Consideration by the Minister to sanction the cross-border transfer of personal data is based on the adequate level of protection, having regard to the applicable laws and international agreements in the destination country; and that the enforcement of data protection laws by authorities with appropriate jurisdiction is effective (Section 71.2).

Zambia has not joined any free trade agreement committing to open transfers of cross-border data flows.

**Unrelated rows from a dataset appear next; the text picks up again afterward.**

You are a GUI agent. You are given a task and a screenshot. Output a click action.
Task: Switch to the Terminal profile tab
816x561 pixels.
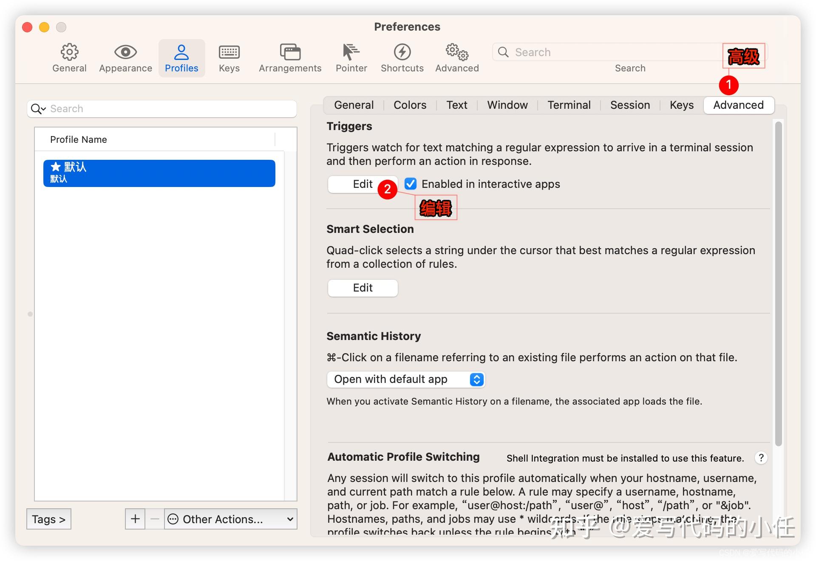point(569,105)
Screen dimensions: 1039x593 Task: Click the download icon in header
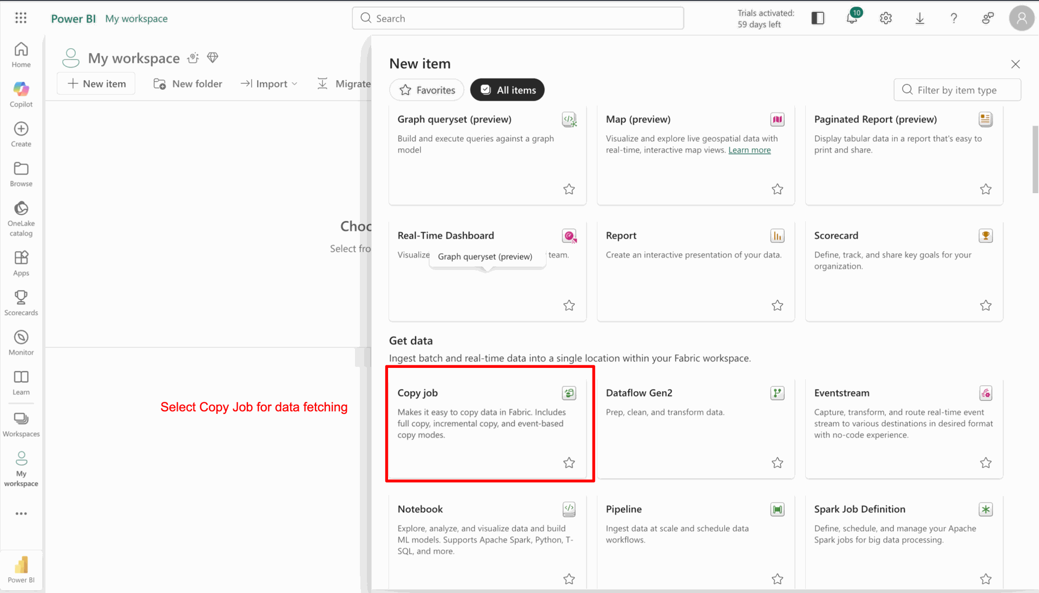point(919,18)
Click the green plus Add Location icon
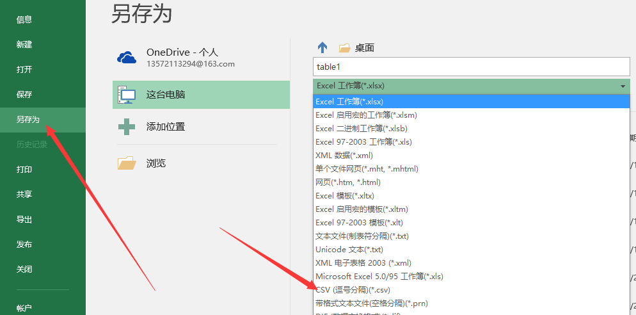 127,127
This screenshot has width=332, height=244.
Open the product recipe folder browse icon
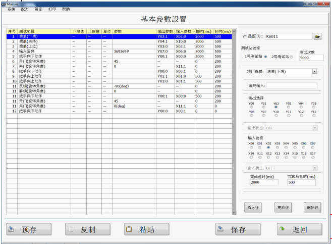coord(317,37)
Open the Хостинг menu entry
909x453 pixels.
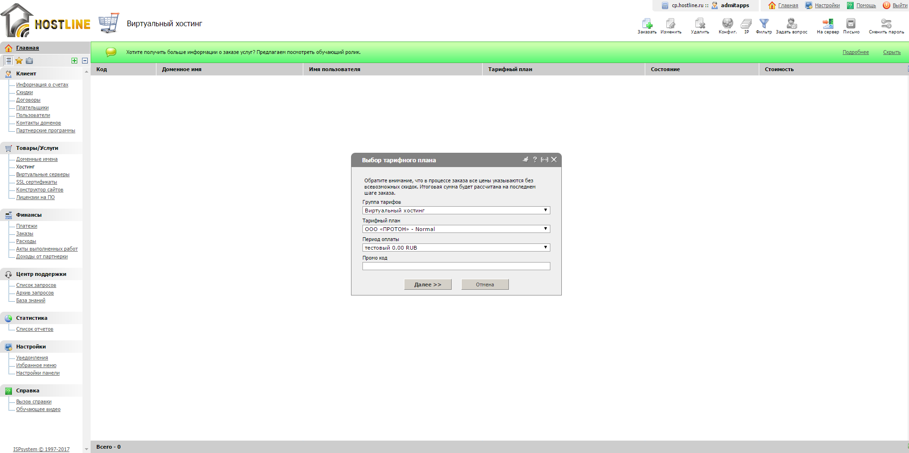25,167
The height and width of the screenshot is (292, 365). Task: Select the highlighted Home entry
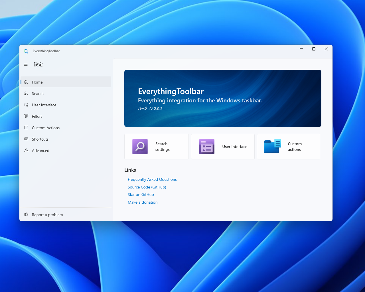pyautogui.click(x=37, y=82)
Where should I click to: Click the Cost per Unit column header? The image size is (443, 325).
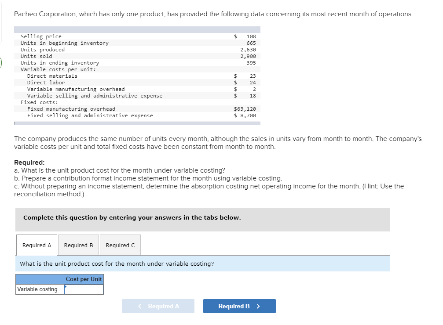84,279
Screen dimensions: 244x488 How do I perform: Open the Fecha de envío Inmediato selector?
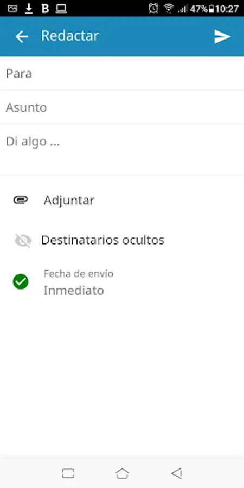[x=122, y=282]
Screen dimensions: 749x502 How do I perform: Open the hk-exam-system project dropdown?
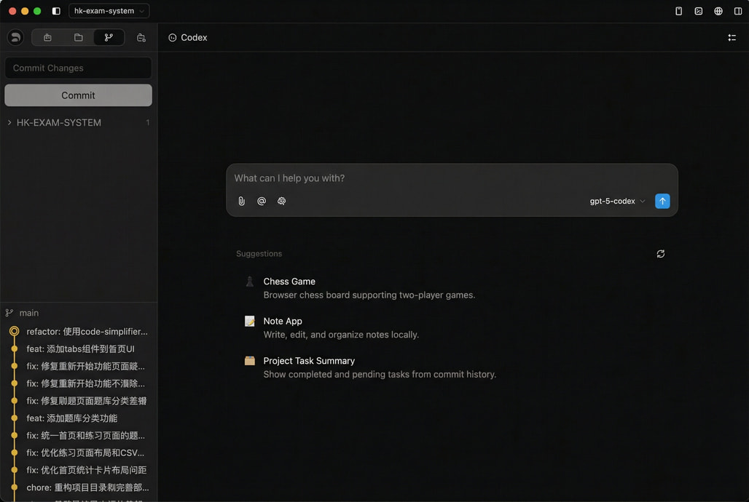click(x=109, y=11)
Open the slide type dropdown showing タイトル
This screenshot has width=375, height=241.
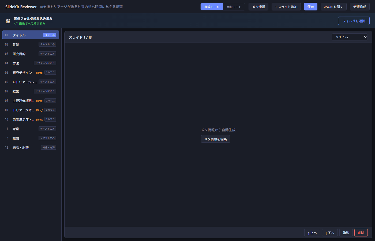(350, 37)
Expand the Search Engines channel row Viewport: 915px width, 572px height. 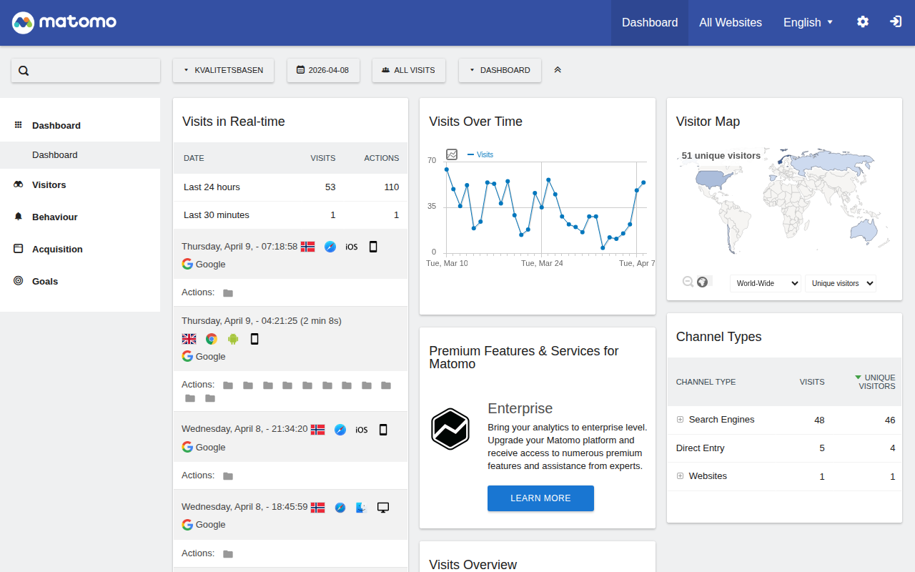click(681, 420)
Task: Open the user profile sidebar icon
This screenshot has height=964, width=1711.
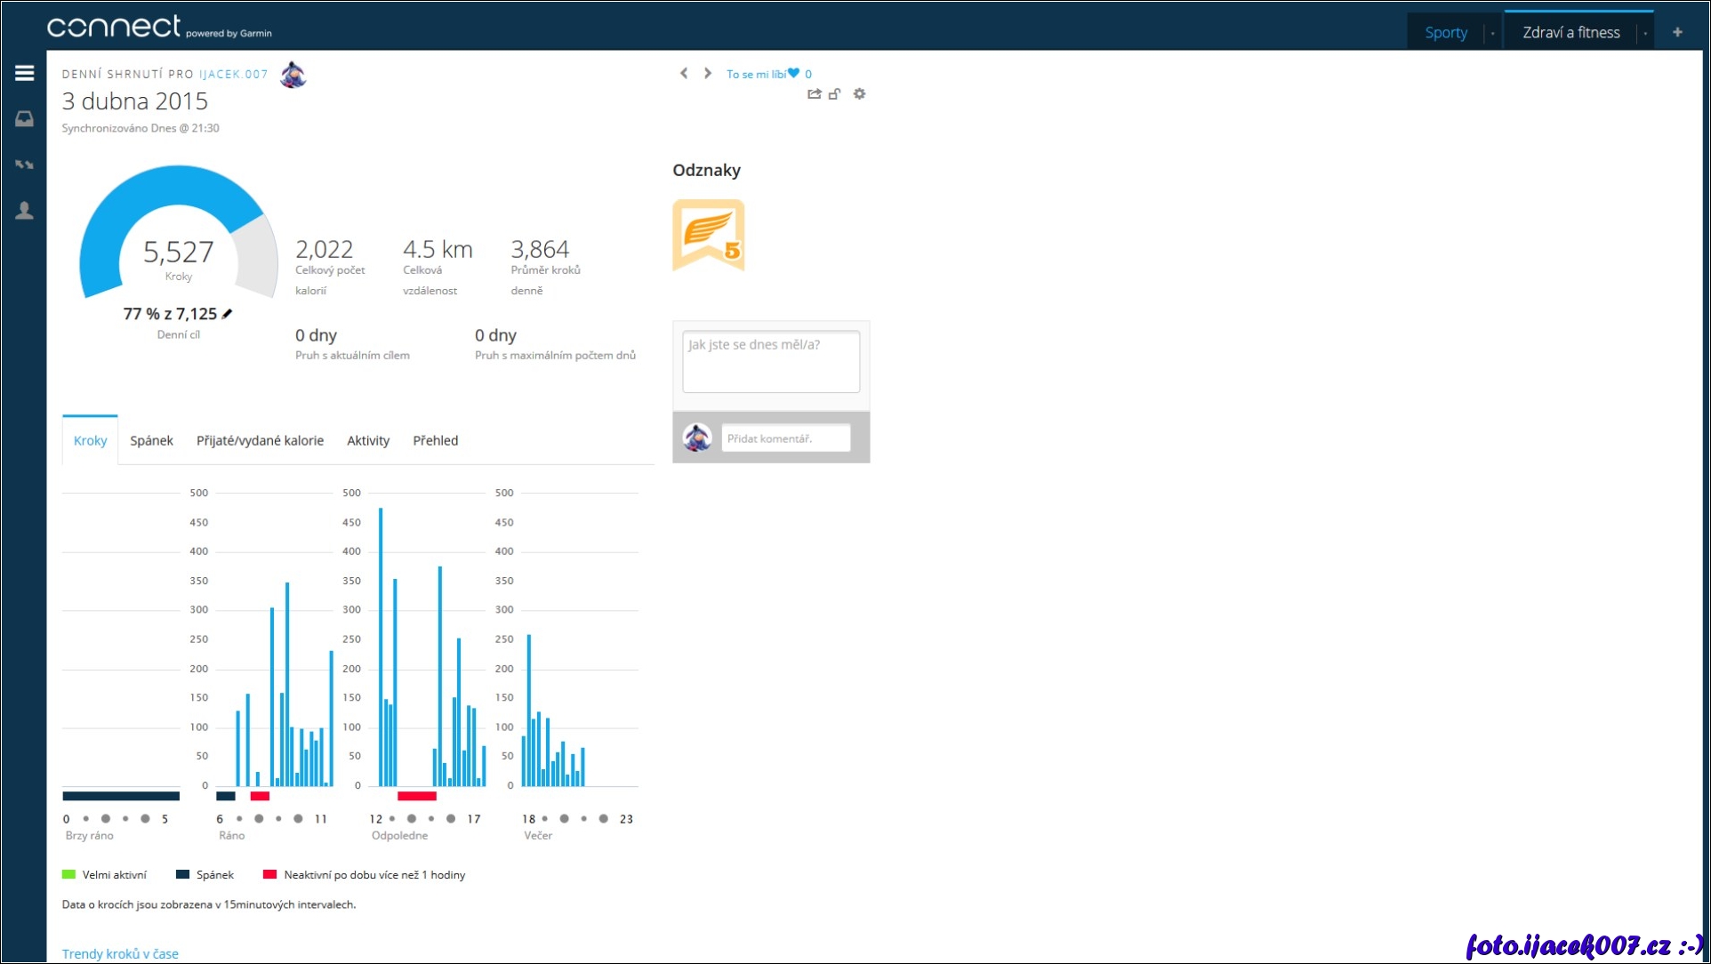Action: pos(24,211)
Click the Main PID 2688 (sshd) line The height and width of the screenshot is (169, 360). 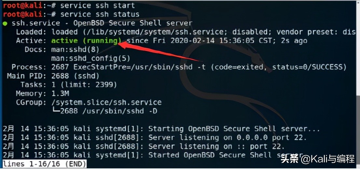pos(53,76)
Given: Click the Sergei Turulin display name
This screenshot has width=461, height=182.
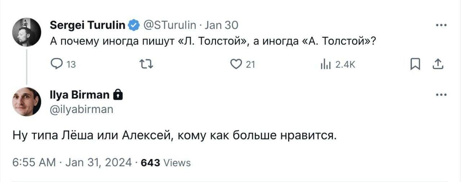Looking at the screenshot, I should [88, 25].
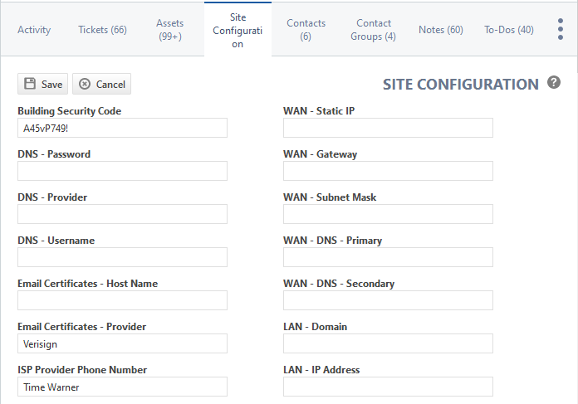578x404 pixels.
Task: Open the Contact Groups (4) tab
Action: pyautogui.click(x=374, y=30)
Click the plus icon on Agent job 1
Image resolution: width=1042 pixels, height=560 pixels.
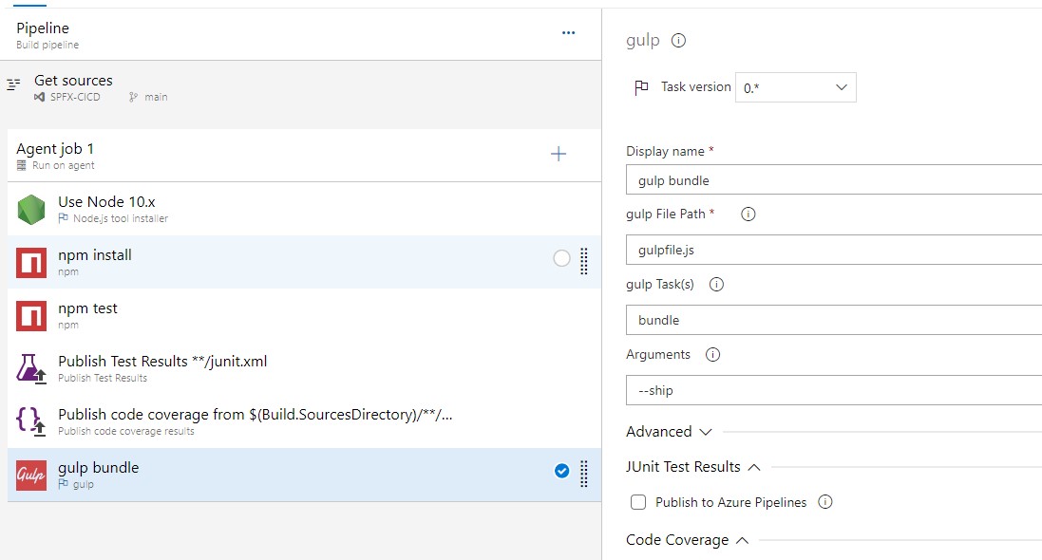[559, 155]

The Data Protection Act No. 3 provides a comprehensive regime of data protection in Zambia. The key objectives of this Act are to not only provide for an effective system for the use and protection of personal data but also to regulate the collection, use, transmission, storage, and otherwise processing of personal data. The Act also creates an important office within the Office of the Data Protection Commissioner, whose responsibility it is to oversee all issues concerning data processing and registration of data controllers and licensing of data auditors. More importantly, the Act also provides for the rights of data subjects and in the same vein, it stipulates the duties of data controllers and data processors.
In addition, the Data Protection (Registration and Licensing) Regulations, 2021, contained in Statutory Instrument No. 58 of 2021, were issued on 14 May 2021 by the Minister of Transport and Communications in the exercise of the powers established by Section 82 of the Data Protection Act. Moreover, related issues such as cybercrime and electronic communications are governed by legislation such as the Electronic Communications and Transactions Act No. 4 of 2021 (the ECT Act) and the Information and Communications Technologies Act No. 15 of 2009. The Zambia Information and Communications Technology Authority supervises the application of the ECT Act. Lastly, Art. 17 of the Constitution provides that no person can be subject to the search of their person or property or entry by others on their premises without their consent and further provides exceptions to this right.

Section 50 of the Banking and Financial Services Act provides that a financial service provider shall retain a register or record for a period of at least ten years. Section 52 deals with the maintenance of records, and Section 48 with credit documentation.

According to Art. 51 of the Data Protection Act, a data controller and data processor must retain personal information for as long as it is used for the specific purpose for which it was collected. Additionally, the information must be kept for a period of at least one year thereafter or for any other period that may be prescribed as long as it remains relevant to that purpose.

Zambia has not signed the World Intellectual Property Organization (WIPO) Performances and Phonograms Treaty.

Zambia has no rules applicable to the protection of trade secrets.

It is reported that there is an obligation for passive infrastructure sharing in Zambia to deliver telecom services to end users. It is practised in both the mobile and fixed sectors based on commercial agreements.

It is reported that the Zambia Development Agency (ZDA) Board conducts mandatory screening of all foreign investments. Investment applications undergo thorough due diligence to assess factors such as job creation, human resource development, the project's export orientation, its potential environmental impact, the extent of technology transfer, and any other considerations deemed relevant by the Board.

Zambia is a party to the Patent Cooperation Treaty (PCT).